## YOUR TASK
What you print must match the data line for line.
BEGIN PROVIDED DATA
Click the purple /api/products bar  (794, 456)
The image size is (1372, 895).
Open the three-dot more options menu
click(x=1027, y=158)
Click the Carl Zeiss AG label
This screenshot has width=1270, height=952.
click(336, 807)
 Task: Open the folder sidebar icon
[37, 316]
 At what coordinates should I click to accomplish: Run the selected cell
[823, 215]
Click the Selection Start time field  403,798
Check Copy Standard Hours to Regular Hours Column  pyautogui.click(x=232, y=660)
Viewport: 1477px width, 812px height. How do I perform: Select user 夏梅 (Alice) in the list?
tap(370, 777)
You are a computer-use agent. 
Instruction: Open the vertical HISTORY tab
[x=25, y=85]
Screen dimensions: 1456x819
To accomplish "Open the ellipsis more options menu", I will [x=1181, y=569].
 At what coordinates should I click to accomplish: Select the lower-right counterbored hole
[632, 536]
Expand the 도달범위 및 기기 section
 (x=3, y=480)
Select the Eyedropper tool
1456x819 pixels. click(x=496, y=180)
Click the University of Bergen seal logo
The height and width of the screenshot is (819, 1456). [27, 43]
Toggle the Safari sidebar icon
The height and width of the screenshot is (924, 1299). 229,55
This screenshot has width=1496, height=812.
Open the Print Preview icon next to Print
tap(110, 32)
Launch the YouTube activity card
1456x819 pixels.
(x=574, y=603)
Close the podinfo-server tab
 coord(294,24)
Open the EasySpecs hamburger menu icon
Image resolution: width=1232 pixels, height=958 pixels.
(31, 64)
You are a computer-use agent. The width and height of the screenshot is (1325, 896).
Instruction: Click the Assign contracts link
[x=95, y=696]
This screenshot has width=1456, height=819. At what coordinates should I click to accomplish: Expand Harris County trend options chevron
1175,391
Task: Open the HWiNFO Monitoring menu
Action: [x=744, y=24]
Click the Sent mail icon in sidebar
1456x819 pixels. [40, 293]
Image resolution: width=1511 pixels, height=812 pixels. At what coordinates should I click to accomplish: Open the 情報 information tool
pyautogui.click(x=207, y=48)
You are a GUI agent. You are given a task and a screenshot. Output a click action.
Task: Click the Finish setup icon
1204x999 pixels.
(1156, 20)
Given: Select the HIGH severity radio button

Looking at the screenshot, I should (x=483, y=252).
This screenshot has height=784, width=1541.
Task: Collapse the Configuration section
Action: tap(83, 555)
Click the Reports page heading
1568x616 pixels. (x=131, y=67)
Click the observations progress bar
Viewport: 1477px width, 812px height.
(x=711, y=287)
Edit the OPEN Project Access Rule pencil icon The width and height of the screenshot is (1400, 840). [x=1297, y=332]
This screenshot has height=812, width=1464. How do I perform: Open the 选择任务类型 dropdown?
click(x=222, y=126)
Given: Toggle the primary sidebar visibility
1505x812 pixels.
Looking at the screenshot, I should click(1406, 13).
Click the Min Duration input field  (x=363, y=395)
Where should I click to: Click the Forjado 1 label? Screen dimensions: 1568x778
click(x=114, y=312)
END PROVIDED DATA
## TASK SOLUTION
Click the purple /api/products bar  (794, 456)
The image size is (1372, 895).
Open the three-dot more options menu
click(x=1027, y=158)
Click the Carl Zeiss AG label
This screenshot has width=1270, height=952.
click(336, 807)
 Task: Open the folder sidebar icon
[37, 316]
 At what coordinates should I click to accomplish: Run the selected cell
[823, 215]
Click the Selection Start time field  403,798
Check Copy Standard Hours to Regular Hours Column  pyautogui.click(x=232, y=660)
Viewport: 1477px width, 812px height. How do I perform: Select user 夏梅 (Alice) in the list?
tap(370, 777)
You are a computer-use agent. 
Instruction: Open the vertical HISTORY tab
[x=25, y=85]
Screen dimensions: 1456x819
To accomplish "Open the ellipsis more options menu", I will [x=1181, y=569].
 At what coordinates should I click to accomplish: Select the lower-right counterbored hole
[632, 536]
Expand the 도달범위 및 기기 section
 (x=3, y=480)
Select the Eyedropper tool
1456x819 pixels. click(x=496, y=180)
Click the University of Bergen seal logo
The height and width of the screenshot is (819, 1456). [27, 43]
Toggle the Safari sidebar icon
The height and width of the screenshot is (924, 1299). 229,55
This screenshot has width=1496, height=812.
Open the Print Preview icon next to Print
tap(110, 32)
Launch the YouTube activity card
1456x819 pixels.
(x=574, y=603)
Close the podinfo-server tab
 coord(294,24)
Open the EasySpecs hamburger menu icon
Image resolution: width=1232 pixels, height=958 pixels.
(31, 64)
You are a computer-use agent. The width and height of the screenshot is (1325, 896).
Instruction: Click the Assign contracts link
[x=95, y=696]
This screenshot has width=1456, height=819. At what coordinates should I click to accomplish: Expand Harris County trend options chevron
1175,391
Task: Open the HWiNFO Monitoring menu
Action: [x=744, y=24]
Click the Sent mail icon in sidebar
1456x819 pixels. [40, 293]
Image resolution: width=1511 pixels, height=812 pixels. At what coordinates should I click to accomplish: Open the 情報 information tool
pyautogui.click(x=207, y=48)
You are a GUI agent. You are given a task and a screenshot. Output a click action.
Task: Click the Finish setup icon
1204x999 pixels.
(1156, 20)
Given: Select the HIGH severity radio button

Looking at the screenshot, I should (x=483, y=252).
This screenshot has height=784, width=1541.
Task: Collapse the Configuration section
Action: tap(83, 555)
Click the Reports page heading
1568x616 pixels. (x=131, y=67)
Click the observations progress bar
Viewport: 1477px width, 812px height.
(x=711, y=287)
Edit the OPEN Project Access Rule pencil icon The width and height of the screenshot is (1400, 840). [x=1297, y=332]
This screenshot has height=812, width=1464. How do I perform: Open the 选择任务类型 dropdown?
click(x=222, y=126)
Given: Toggle the primary sidebar visibility
1505x812 pixels.
Looking at the screenshot, I should click(1406, 13).
Click the Min Duration input field  (x=363, y=395)
Where should I click to: Click the Forjado 1 label? Screen dimensions: 1568x778
click(x=114, y=312)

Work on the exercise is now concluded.